オメガがエリートになり、アルファが地に堕ちた世界
ーーーピコン。


昼間。私のスマホに1通のメッセージが届いた。

漣さんは朝からお仕事で、私は一通りの家事を済ませてソファーで一息ついていた時だった。


珍しいな。私に今更誰が連絡なんてしてくるんだろう。アルファとオメガが逆転して以来、私を気にかける人なんて誰一人としていなかった。
漣さんだけは違った、けど。


未来(みく)からだ……なんだか懐かしい」


五十嵐(いがらし)未来(みく)。私と小中学が同じで就職するまで連絡を取っていた親友兼幼なじみ。

市役所に勤めてからは忙しくて何気に連絡取ってなかったんだよね。未来はベータで普通の人。


私がアルファだってことは知ってるから、もちろん世界が変わったと同時に私が最底辺に落ちたことも知ってるはず。なのに、どうして?


『美怜、久しぶり。元気にしてる?
暇なら、今日会わない?』

『いいよ。私も今日お休みなんだ』


と、返事を送った。お休みって、仕事をクビになってからはずっと休みなんだけどね。

漣さんが私のことを養ってくれるから私は何もしていない。っていうか、今は普通の仕事ができないし。


『出かけるときは必ず連絡してください』

以前、漣さんから言われた。けれど、一人で外出することはなくて今まで忘れていたのだけど。

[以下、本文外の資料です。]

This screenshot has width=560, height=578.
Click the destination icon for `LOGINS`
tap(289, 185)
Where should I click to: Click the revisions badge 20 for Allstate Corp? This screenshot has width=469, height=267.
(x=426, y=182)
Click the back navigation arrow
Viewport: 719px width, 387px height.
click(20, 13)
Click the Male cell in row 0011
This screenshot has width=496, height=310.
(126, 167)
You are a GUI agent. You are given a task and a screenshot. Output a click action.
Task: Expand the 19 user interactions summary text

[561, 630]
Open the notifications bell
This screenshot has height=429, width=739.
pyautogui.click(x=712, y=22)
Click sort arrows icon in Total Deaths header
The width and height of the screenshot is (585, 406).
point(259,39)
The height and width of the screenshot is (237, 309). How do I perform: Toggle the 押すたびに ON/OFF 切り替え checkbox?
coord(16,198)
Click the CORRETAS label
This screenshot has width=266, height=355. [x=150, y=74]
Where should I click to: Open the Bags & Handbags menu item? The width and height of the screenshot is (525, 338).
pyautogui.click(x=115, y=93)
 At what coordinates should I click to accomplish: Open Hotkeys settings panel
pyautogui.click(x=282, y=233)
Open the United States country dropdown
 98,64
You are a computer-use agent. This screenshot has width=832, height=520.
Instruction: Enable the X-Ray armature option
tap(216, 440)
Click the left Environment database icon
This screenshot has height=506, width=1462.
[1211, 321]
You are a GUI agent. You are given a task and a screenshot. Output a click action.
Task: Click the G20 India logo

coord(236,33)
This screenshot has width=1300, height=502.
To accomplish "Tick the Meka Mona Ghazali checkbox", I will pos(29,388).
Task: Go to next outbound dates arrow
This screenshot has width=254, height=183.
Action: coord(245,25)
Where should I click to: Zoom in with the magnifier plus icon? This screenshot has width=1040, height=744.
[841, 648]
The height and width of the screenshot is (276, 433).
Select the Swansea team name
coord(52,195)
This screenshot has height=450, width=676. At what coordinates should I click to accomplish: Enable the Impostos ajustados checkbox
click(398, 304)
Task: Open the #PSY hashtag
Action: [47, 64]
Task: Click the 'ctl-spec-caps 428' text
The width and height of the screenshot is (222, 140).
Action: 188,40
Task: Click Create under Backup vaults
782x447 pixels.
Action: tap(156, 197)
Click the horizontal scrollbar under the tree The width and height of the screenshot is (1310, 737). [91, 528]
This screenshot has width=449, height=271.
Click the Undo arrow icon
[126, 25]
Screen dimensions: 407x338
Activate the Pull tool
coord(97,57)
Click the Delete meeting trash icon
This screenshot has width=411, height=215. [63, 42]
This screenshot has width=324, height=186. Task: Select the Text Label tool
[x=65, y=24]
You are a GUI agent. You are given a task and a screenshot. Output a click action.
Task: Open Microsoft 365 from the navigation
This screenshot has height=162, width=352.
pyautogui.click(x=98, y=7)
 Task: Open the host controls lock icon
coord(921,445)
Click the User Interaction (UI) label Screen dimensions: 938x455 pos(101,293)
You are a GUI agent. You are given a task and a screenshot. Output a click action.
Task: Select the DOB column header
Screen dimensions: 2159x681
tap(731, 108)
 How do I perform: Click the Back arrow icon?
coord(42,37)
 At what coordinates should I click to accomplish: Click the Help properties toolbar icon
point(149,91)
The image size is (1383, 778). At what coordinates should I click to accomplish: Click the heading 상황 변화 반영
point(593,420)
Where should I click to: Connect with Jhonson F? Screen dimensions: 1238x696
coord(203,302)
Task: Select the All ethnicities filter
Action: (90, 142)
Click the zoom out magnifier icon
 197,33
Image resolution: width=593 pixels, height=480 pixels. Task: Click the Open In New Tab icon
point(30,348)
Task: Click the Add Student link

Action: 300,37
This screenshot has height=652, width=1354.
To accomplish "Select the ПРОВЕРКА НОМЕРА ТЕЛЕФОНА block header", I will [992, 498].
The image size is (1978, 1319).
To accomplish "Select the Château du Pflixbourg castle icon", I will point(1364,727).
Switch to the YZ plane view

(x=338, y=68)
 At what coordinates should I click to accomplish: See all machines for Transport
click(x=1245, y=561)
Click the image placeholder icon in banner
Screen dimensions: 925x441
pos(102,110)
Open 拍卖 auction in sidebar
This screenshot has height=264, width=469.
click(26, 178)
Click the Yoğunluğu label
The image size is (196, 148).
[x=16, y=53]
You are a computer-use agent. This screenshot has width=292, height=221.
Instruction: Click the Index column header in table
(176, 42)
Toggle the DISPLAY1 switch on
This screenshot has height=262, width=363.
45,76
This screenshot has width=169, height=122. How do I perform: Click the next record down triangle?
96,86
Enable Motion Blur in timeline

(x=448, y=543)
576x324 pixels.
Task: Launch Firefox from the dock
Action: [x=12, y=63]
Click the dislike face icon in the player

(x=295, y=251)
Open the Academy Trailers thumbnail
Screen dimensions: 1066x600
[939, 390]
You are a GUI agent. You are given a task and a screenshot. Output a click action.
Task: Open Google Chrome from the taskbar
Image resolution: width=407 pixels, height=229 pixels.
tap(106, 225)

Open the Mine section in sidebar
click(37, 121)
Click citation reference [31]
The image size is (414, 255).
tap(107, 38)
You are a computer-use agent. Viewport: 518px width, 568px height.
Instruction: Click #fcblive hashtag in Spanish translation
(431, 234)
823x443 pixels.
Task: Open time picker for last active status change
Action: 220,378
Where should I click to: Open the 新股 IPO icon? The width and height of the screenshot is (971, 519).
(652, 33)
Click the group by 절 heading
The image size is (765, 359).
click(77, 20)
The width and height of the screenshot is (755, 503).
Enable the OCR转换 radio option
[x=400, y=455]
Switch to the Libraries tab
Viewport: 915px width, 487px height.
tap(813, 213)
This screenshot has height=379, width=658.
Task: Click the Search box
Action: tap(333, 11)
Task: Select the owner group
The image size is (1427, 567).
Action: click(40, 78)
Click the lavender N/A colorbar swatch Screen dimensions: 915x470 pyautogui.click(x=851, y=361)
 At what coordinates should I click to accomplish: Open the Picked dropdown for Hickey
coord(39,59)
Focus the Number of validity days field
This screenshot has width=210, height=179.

連絡、か。今の時間は漣さんも仕事だし、邪魔したら悪いよね。それに昼間だし、友達に会うだけだから夕方には帰って来れるし。連絡はいらないかな。


私は私服に着替えて家を出た。久しぶりに外に出た気がする。普段は漣さんが一緒か、漣さんのお手伝いさんが後ろからボディーガードみたいについてきてたから。

そこまで心配しなくても、昼間から私を襲うケモノなんていないと思うんだけど。